_Reading text:_
== == ==

The brain and spinal cord float in cerebro-spinal fluid (CSF), a salty fluid within the meninges. CSF is also present in the central canal of the spinal cord, in the space between the brainstem and cerebellum (fourth ventricle), in the lateral ventricles within each cerebral hemisphere and in channels that connect them (the aqueduct and third ventricle).
The nervous system develops from a tubular structure in the embryo called the neural tube. The central cavity of this tube remains in adults as the central canal of the spinal cord.
Cerebrospinal fluid (CSF) is contained in the ventricles and the subarachnoid space and bathes the brain and spinal cord. The brain effectively floats in CSF and the fluid acts as a cushion, protecting the brain during sudden movements.
The total volume of CSF is 150 mls, and is produced at a rate ogf about 550 mls/day. Consequently it's turnover rate is 3-4 times a day.
CSF is formed in roughly equal amounts by the choroid plexus and the walls of the cerebral ventricles. CSF flows through the ventricular system and is absorbed by the arachnoid villi and to a lesser extent by the cerebral venous system.
The normal intracerebral pressure (ICP) is 5 to 15 mmHg, which depends on the relative rates of secretion and re-absorption.
CSF has a composition different from plasma. Significantly for clinical purposes, the glucose concentration is lower and the chloride concentration is higher than plasma. CSF contains only a little protein; its pH is lower than blood, due to the higher concentrtion of carbon dioxide.

== == ==

_Requirement 1:_ Translate this sentence from the passage on cerebrospinal fluid into Spanish: "The nervous system develops from a tubular structure in the embryo called the neural tube."
_Requirement 2:_ According to the passage on cerebrospinal fluid, how is the brain protected during sudden movements? Answer in one to three sentences.
_Requirement 3:_ Continue the passage on cerebrospinal fluid from where it stops.

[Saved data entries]
== == ==

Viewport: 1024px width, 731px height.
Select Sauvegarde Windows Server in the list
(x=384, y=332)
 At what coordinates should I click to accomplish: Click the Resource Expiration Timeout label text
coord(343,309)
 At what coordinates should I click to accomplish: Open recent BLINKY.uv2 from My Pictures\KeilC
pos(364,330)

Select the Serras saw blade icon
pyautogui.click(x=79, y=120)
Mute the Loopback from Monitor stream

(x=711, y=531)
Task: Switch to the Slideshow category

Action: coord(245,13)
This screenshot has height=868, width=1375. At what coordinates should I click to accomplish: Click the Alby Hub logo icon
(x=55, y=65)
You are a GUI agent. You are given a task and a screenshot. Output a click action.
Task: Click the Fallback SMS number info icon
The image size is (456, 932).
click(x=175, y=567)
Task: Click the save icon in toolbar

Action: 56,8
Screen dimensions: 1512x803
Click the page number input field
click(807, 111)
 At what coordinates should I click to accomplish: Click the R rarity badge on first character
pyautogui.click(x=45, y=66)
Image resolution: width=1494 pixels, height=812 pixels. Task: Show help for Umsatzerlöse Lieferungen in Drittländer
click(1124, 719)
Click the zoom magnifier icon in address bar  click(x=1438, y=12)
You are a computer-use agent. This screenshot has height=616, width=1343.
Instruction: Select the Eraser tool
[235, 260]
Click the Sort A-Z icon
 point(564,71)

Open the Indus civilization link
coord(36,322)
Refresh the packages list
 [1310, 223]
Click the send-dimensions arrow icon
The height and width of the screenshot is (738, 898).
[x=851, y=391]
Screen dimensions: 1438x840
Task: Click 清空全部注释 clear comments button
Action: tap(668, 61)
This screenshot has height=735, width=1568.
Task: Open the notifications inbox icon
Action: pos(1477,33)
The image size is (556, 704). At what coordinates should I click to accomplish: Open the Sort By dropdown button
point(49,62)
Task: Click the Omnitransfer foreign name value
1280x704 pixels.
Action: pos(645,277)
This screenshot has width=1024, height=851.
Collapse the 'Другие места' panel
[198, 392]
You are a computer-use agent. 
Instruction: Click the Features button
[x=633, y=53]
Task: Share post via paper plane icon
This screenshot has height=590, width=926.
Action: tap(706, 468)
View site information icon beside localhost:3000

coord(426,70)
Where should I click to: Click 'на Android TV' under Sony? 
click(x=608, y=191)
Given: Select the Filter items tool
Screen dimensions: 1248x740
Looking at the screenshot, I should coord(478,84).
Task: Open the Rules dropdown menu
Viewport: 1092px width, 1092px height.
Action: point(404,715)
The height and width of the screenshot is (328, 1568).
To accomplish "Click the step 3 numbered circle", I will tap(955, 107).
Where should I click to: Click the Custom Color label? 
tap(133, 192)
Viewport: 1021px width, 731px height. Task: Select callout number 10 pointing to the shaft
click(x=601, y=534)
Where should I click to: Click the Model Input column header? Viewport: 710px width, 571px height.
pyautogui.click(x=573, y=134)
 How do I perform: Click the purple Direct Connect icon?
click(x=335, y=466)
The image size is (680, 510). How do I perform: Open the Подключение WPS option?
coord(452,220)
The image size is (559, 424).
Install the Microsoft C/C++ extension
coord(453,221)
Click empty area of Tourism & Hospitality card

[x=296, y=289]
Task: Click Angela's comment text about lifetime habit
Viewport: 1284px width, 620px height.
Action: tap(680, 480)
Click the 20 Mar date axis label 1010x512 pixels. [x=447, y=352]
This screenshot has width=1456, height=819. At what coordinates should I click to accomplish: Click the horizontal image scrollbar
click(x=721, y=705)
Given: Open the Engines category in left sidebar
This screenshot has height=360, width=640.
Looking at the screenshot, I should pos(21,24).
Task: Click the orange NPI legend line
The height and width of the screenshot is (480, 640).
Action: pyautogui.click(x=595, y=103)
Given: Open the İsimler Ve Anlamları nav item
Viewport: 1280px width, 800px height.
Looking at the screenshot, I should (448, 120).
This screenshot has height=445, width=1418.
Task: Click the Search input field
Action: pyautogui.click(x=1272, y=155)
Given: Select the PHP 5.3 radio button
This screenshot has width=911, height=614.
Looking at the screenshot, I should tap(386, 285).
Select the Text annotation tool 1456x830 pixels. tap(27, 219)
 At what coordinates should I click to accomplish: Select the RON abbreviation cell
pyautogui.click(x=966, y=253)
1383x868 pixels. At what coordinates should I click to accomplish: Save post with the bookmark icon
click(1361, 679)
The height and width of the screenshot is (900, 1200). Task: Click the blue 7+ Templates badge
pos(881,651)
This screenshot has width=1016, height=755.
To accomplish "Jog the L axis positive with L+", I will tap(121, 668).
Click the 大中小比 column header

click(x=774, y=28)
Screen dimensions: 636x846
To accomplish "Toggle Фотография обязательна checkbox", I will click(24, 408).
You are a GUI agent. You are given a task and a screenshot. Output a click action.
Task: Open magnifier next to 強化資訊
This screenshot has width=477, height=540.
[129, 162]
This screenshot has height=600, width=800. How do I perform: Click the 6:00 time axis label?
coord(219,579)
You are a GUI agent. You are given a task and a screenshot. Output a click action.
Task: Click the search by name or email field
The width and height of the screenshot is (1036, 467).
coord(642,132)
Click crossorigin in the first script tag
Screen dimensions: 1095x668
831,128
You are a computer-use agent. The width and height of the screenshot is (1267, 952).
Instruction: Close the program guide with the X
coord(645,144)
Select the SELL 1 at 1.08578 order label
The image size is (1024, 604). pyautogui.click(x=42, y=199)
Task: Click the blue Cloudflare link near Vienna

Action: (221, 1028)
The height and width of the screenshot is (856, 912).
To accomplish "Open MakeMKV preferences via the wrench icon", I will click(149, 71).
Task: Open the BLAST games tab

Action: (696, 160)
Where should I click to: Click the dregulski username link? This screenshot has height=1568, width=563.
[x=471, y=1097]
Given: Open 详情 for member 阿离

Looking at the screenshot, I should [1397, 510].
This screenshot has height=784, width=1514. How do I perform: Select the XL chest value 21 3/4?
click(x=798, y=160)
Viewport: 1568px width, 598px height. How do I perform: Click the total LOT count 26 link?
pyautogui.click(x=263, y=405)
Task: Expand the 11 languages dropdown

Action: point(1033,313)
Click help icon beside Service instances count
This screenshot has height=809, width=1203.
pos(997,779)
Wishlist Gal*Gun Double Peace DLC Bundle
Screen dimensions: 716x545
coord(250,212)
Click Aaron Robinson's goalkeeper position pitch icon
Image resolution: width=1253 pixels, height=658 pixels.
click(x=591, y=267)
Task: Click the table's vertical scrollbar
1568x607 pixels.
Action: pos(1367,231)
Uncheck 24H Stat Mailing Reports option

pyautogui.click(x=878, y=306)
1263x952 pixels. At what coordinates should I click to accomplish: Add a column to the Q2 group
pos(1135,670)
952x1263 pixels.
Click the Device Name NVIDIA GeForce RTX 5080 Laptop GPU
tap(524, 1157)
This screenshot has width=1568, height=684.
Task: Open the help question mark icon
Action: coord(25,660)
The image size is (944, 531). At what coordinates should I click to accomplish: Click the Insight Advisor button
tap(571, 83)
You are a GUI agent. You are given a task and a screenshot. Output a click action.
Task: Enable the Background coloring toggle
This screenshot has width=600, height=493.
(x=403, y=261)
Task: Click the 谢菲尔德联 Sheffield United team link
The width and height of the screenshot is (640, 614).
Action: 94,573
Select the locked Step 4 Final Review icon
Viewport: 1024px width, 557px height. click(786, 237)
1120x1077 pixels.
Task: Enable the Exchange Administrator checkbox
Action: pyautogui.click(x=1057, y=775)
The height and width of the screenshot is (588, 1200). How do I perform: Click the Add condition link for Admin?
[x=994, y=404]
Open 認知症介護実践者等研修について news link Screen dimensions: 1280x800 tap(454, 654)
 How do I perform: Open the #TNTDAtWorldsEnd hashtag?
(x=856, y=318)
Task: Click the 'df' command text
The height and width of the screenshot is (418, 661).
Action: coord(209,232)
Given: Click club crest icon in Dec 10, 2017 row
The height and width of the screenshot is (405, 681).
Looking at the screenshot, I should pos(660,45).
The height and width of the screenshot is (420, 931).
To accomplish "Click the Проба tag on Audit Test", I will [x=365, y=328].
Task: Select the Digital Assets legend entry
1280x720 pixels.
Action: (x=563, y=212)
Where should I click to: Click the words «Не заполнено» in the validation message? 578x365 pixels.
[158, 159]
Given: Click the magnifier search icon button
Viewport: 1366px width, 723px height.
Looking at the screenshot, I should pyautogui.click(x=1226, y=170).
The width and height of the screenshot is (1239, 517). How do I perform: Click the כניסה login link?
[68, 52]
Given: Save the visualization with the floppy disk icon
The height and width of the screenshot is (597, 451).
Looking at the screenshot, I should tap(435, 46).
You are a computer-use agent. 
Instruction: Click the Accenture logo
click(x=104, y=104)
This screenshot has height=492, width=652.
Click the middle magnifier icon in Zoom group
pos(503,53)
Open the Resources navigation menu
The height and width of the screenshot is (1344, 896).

== == ==

_Task response 1:_ El sistema nervioso se desarrolla a partir de una estructura tubular del embrión llamada tubo neural.

_Task response 2:_ The brain floats in cerebrospinal fluid, which acts as a cushion. This cushioning protects the brain during sudden movements.

_Task response 3:_
A system of vessels similar to lymphatics has recently been discovered within the brain and these carry fluid out of the neural tissue. They also allow immune cells to enter the brain.
The epithelial cells of the choroid plexus are polarised and carry fluid and ions from the blood stream into the ventricles. The cells provide a barrier because of the tight junctions that unite their cell membranes, and separate the apical and baso-lateral memebranes.
The sodium-potassium pump, K+ channels and the Na+/K+/2Cl cotransporter are expressed in the apical membrane.
The basolateral membrane contains Cl-/HCO3- exchangers, and a variety of co-transporters.
These ion channels and the active sodium pump, together with the tight junctions, allow differences in composition between the interstitial fluid and the CSF.
Many textbooks state that the brain does not have a lymphatic system.
However recent studies have identified vessels that express all the molecular hallmarks of lymphatics: they are present in the dural sinuses and appear to be able to carry fluid and immune cells from the CSF to the cervical lymph nodes.